Castlemourn is a campaign setting for the Dungeons & Dragons role-playing game by Ed Greenwood, published by Margaret Weis Productions, Ltd. The world of Castlemourn lost its past during a cataclysm, and now various races (including old, such as elves and dwarves, and new ones) try to find their history.

Setting
Castlemourn is a land searching for its past. Its people are unaware of their origins, the greatness of their history, or what disaster brought about the Dark Age that has engulfed the land. Some three hundred years before the setting's current era, there existed a magical place of shining towers and marvelous wonders called the Realm of Castles. Legends tell of a great war against fell creatures that destroyed the realm, leaving scorched ruins and crumbling citadels. Whatever befell this realm was so terrible that the gods have "cordoned" it off. No one is permitted to leave Castlemourn and those who find their way there, do so at their own peril, as adventurers, treasure hunters, and questors scour the land searching for relics, artifacts, and clues to their past. Castlemourn is a post-apocalyptic fantasy setting where kingdoms fight for power through political intrigue and outright warfare; where the brave seek their fortunes in dangerous ruins, and where everyone fears the unspeakable evil that shadows their land.

Races
In Castlemourn, one can find almost all of the core races, except half-orc. However, their base abilities all changed in some ways.

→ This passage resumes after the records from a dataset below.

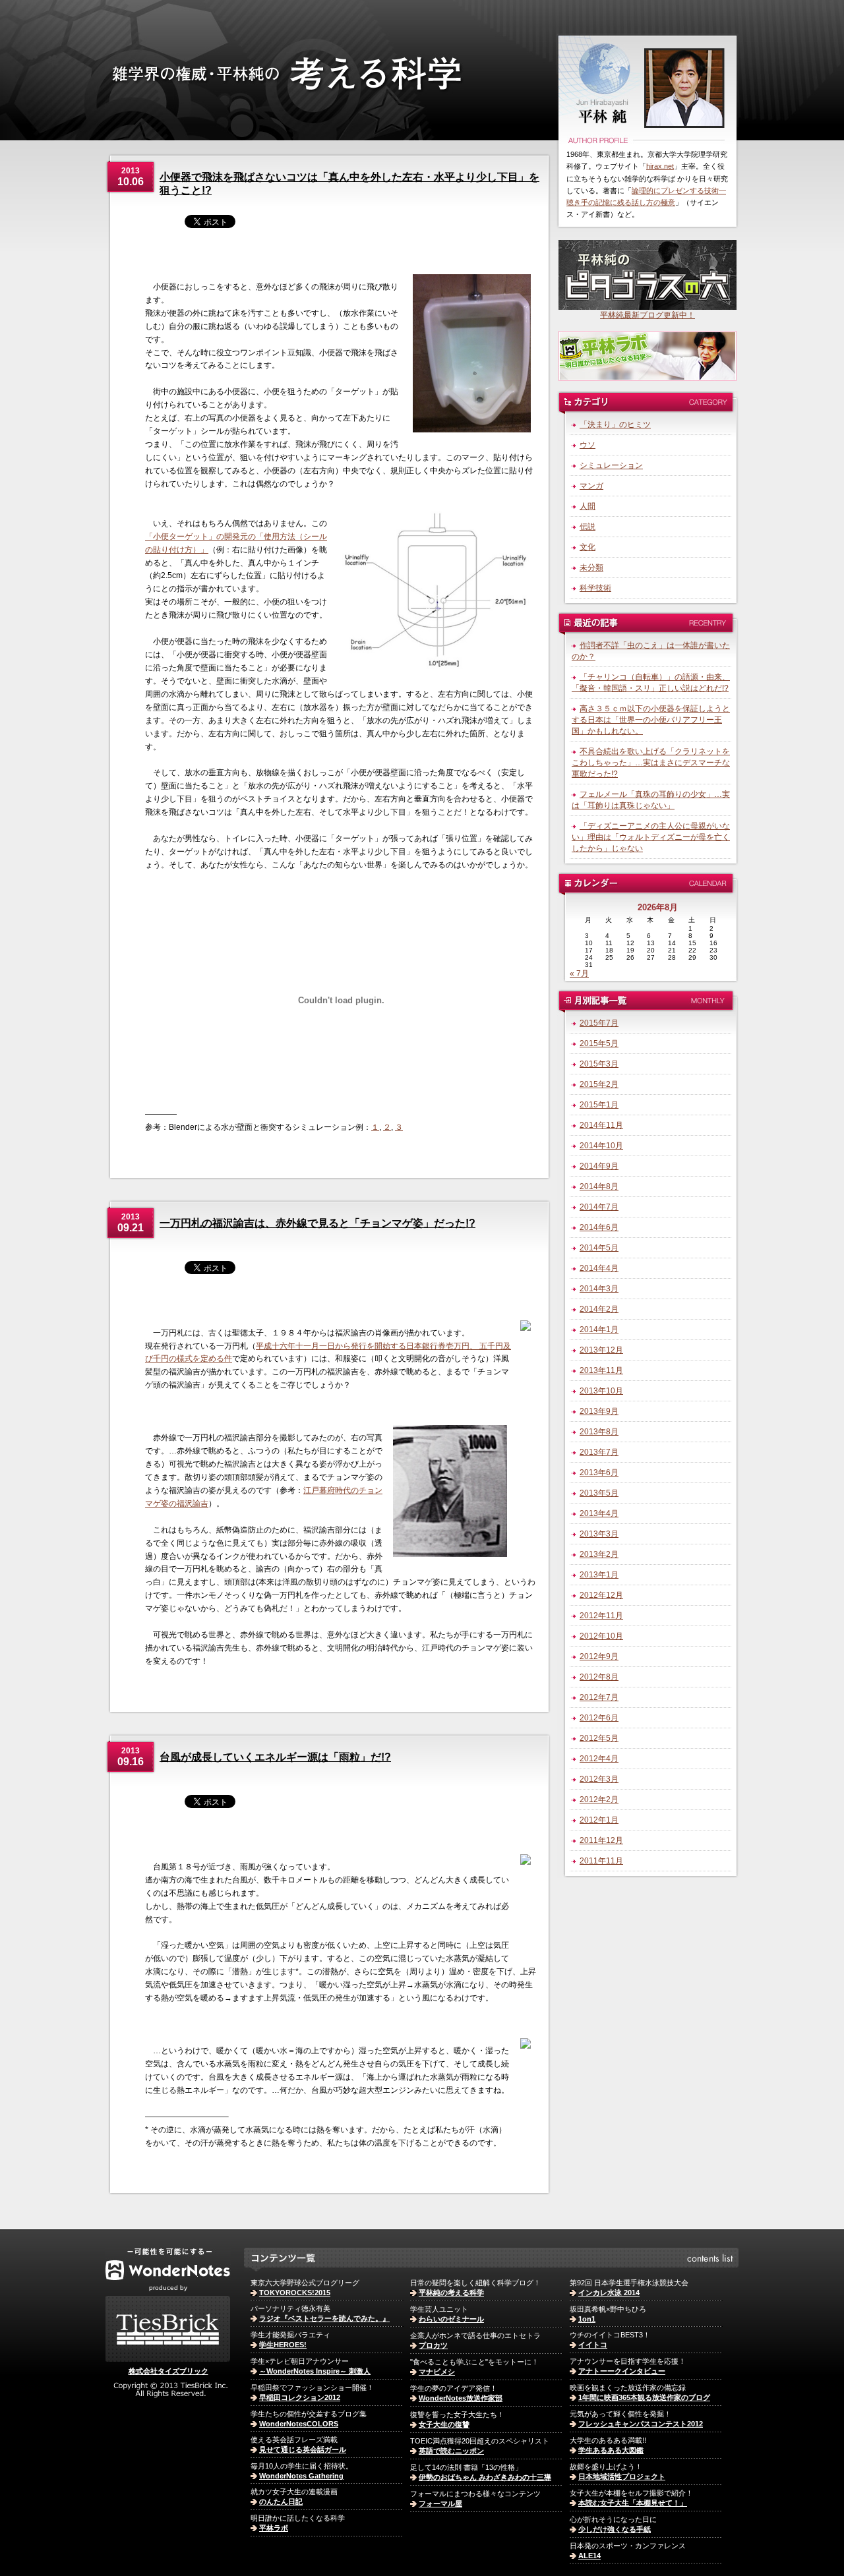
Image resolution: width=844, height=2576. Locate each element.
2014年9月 (599, 1166)
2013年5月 (599, 1493)
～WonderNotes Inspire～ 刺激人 (315, 2371)
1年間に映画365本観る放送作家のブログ (644, 2397)
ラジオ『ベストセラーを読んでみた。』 (324, 2318)
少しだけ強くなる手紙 (614, 2529)
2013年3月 (599, 1533)
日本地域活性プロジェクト (621, 2476)
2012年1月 (599, 1820)
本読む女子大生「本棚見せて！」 (632, 2503)
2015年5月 (599, 1043)
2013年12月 (601, 1350)
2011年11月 (601, 1860)
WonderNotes (168, 2264)
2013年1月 (599, 1574)
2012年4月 (599, 1758)
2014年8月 (599, 1186)
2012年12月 (601, 1595)
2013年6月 (599, 1472)
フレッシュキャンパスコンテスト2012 (640, 2424)
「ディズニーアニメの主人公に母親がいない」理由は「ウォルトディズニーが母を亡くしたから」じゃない (651, 837)
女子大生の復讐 (444, 2424)
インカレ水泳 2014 (609, 2293)
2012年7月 (599, 1697)
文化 (587, 547)
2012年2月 (599, 1799)
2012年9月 (599, 1656)
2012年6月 (599, 1717)
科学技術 (595, 588)
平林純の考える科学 (451, 2293)
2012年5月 (599, 1738)
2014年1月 (599, 1329)
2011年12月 (601, 1840)
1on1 (586, 2319)
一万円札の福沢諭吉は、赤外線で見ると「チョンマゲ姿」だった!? (317, 1223)
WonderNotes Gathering (301, 2476)
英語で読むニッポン (451, 2451)
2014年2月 (599, 1309)
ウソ (587, 445)
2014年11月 (601, 1125)
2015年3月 (599, 1063)
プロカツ (433, 2345)
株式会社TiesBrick (168, 2329)
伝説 (587, 526)
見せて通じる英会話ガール (302, 2449)
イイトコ (592, 2345)
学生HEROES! (283, 2345)
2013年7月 (599, 1452)
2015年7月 (599, 1023)
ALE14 (589, 2556)
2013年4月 (599, 1513)
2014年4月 (599, 1268)
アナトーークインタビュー (621, 2371)
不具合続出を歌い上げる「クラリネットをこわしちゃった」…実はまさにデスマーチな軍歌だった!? (651, 762)
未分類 (591, 567)
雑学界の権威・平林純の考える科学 (328, 101)
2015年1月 (599, 1104)
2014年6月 (599, 1227)
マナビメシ (437, 2372)
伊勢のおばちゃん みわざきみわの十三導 (485, 2477)
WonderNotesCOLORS (298, 2424)
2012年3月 (599, 1779)
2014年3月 (599, 1288)
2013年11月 (601, 1370)
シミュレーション (611, 465)
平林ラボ (273, 2528)
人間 (587, 506)
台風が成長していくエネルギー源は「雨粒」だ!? (275, 1757)
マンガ (591, 485)
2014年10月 (601, 1145)
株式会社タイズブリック (168, 2371)
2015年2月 (599, 1084)
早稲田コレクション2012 (299, 2397)
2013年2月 (599, 1554)
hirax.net (660, 166)
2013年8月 (599, 1431)
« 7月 (579, 973)
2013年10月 (601, 1390)
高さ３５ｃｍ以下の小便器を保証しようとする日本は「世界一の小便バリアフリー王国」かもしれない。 (651, 720)
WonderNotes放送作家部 (460, 2398)
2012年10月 (601, 1636)
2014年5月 (599, 1247)
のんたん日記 (281, 2501)
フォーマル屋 (440, 2503)
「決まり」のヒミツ (615, 424)
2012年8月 (599, 1677)
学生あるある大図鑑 (611, 2450)
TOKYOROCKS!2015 (294, 2293)
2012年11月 (601, 1615)
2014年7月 (599, 1207)
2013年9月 (599, 1411)
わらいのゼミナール (451, 2319)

Dwarves: Dwarves are a stout miner race, just like in the core settings. However, they perceive the world as an illusion, so they are more prone to be affected by illusions, but can ignore real dangers, as if they were only illusions.

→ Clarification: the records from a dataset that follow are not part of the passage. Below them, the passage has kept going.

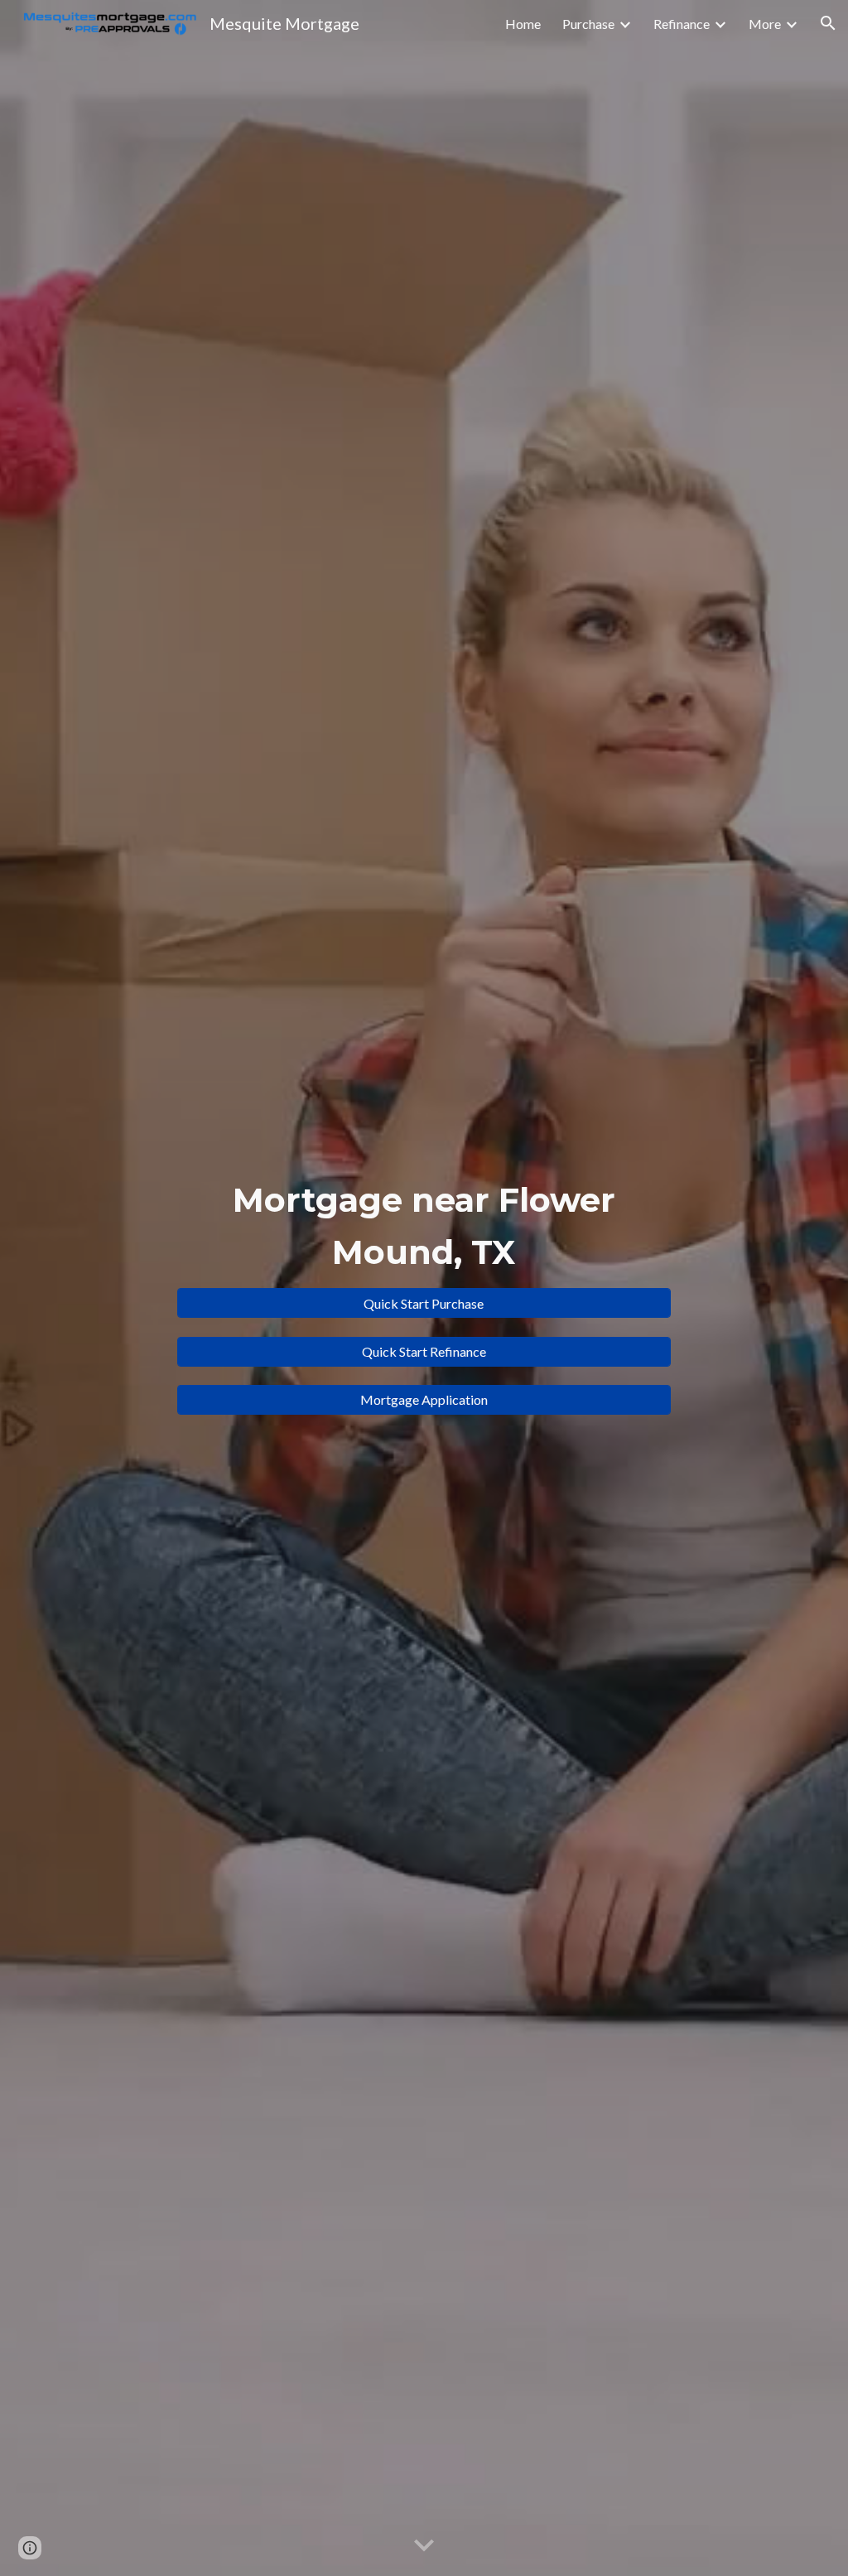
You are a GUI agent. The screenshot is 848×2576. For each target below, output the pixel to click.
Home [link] (523, 23)
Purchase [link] (588, 23)
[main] (423, 1224)
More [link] (765, 23)
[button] (828, 23)
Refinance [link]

Elves: Elves are lithe creatures of the woods, who glow with light, and therefore hardly can hide from others.
Half-Elves: Just like their elven ancestors, they glow, but with a dimmer light.
Halflings: Small people, who are the masters of forging magical items.

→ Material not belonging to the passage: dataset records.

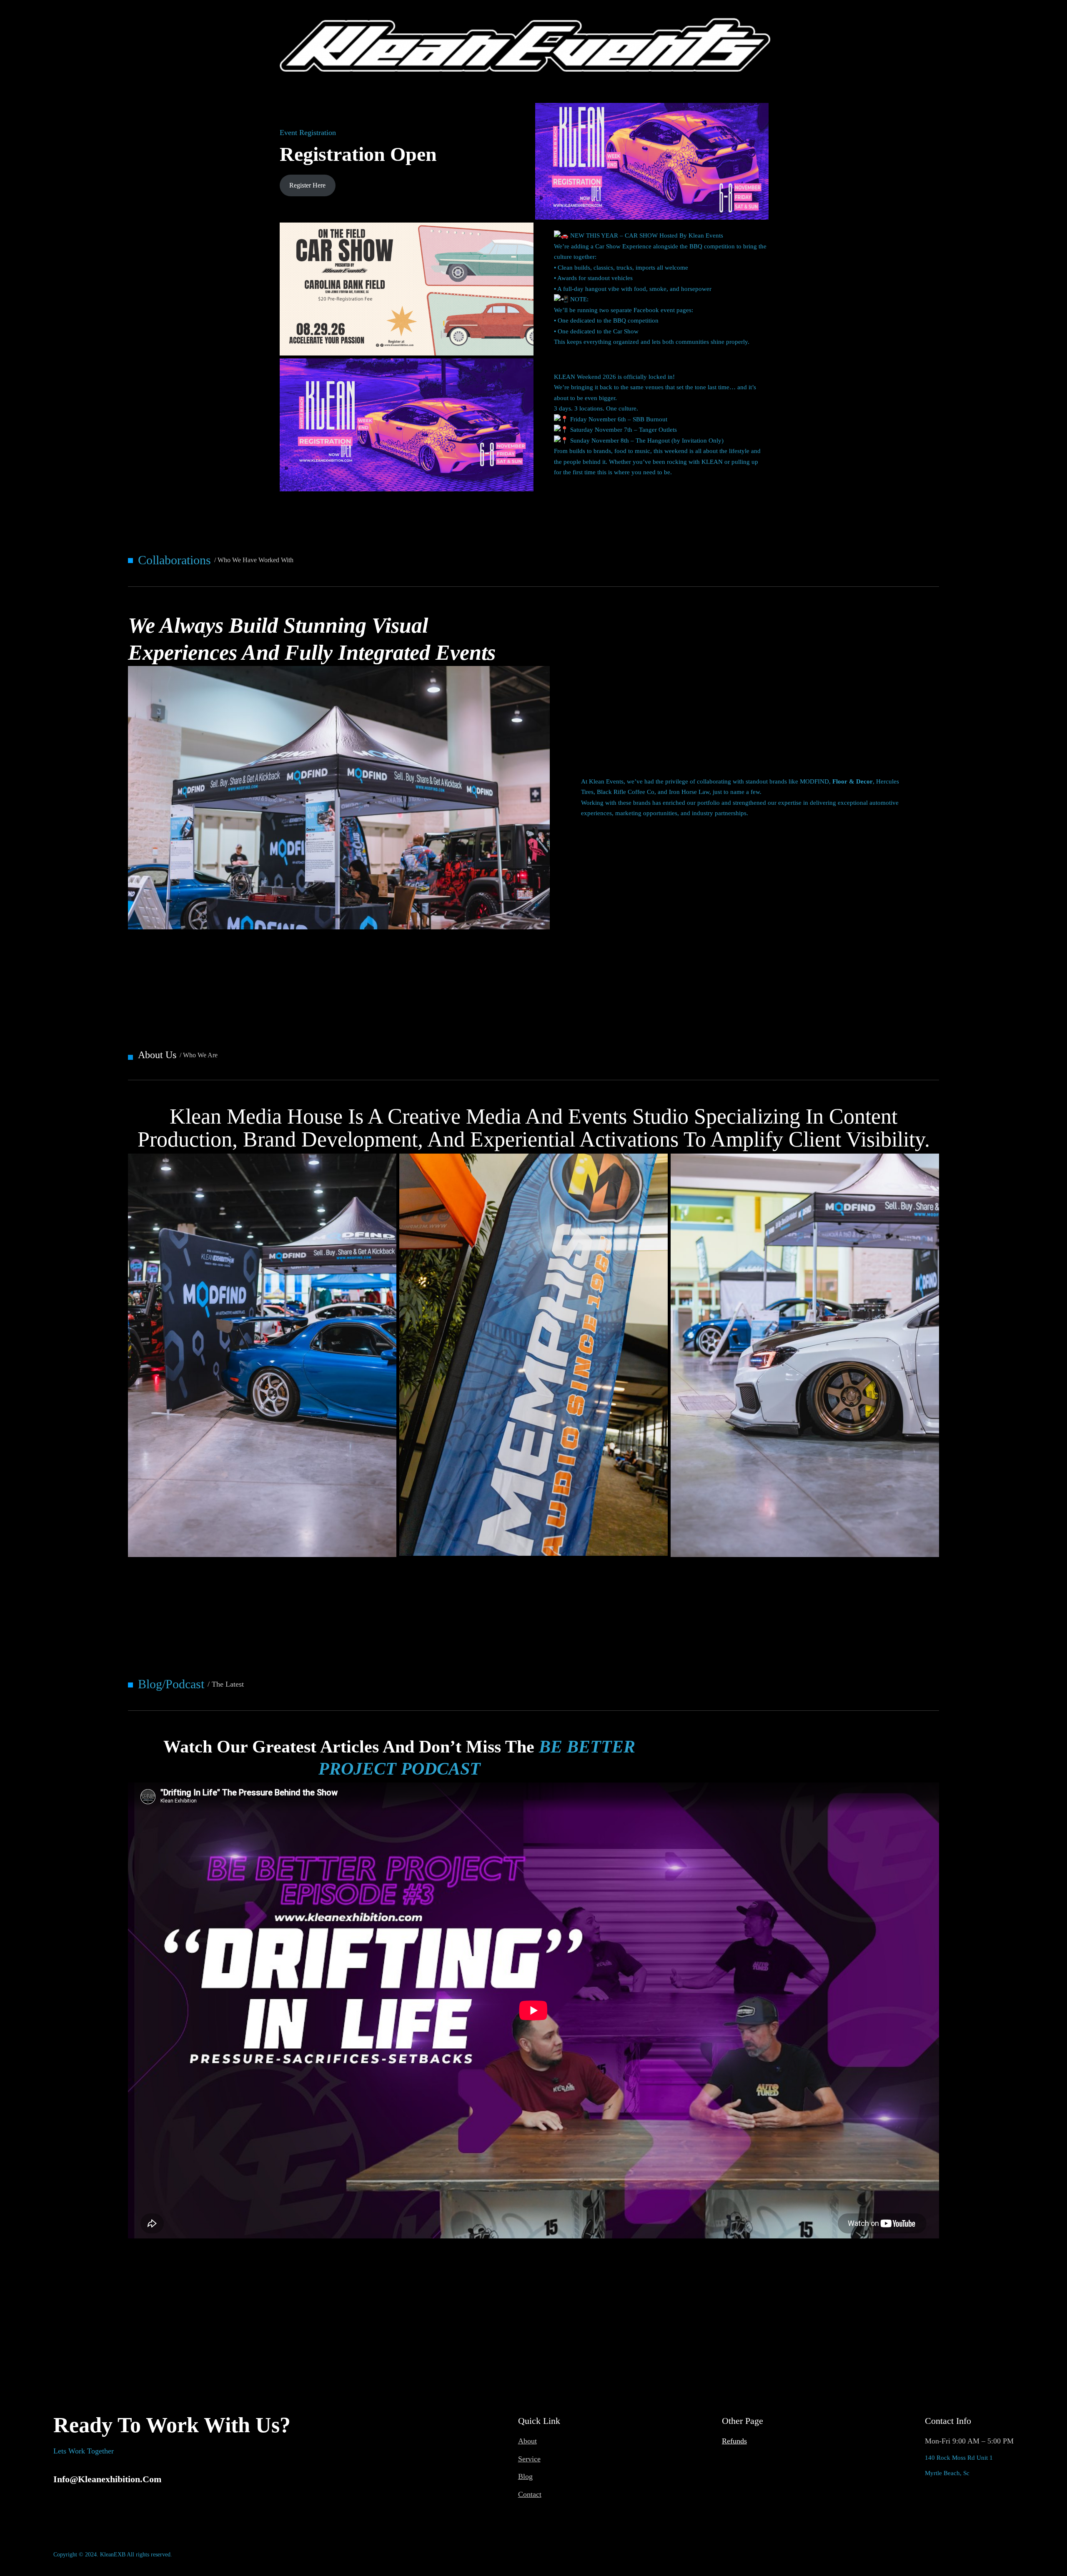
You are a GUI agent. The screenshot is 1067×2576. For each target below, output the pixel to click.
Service (529, 2459)
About (527, 2441)
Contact (529, 2494)
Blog (525, 2476)
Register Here (307, 185)
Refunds (734, 2441)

Gnomes: Gnomes are little humanoids, who swore to commit a great task in their lives.
Godaunts: Fell beasts, who are looked down by other races. They are the equivalent of the half-orc.
Thaele: Vampire-like mysterious race.

Classes
There is only one extra class beside the core classes of D&D: the buccaneer. The buccaneers are pirates, seafaring swashbucklers. There are six prestige classes as well: dusked, faithless one, rhymesword, servant of the Seven, truesword knight and waymaster.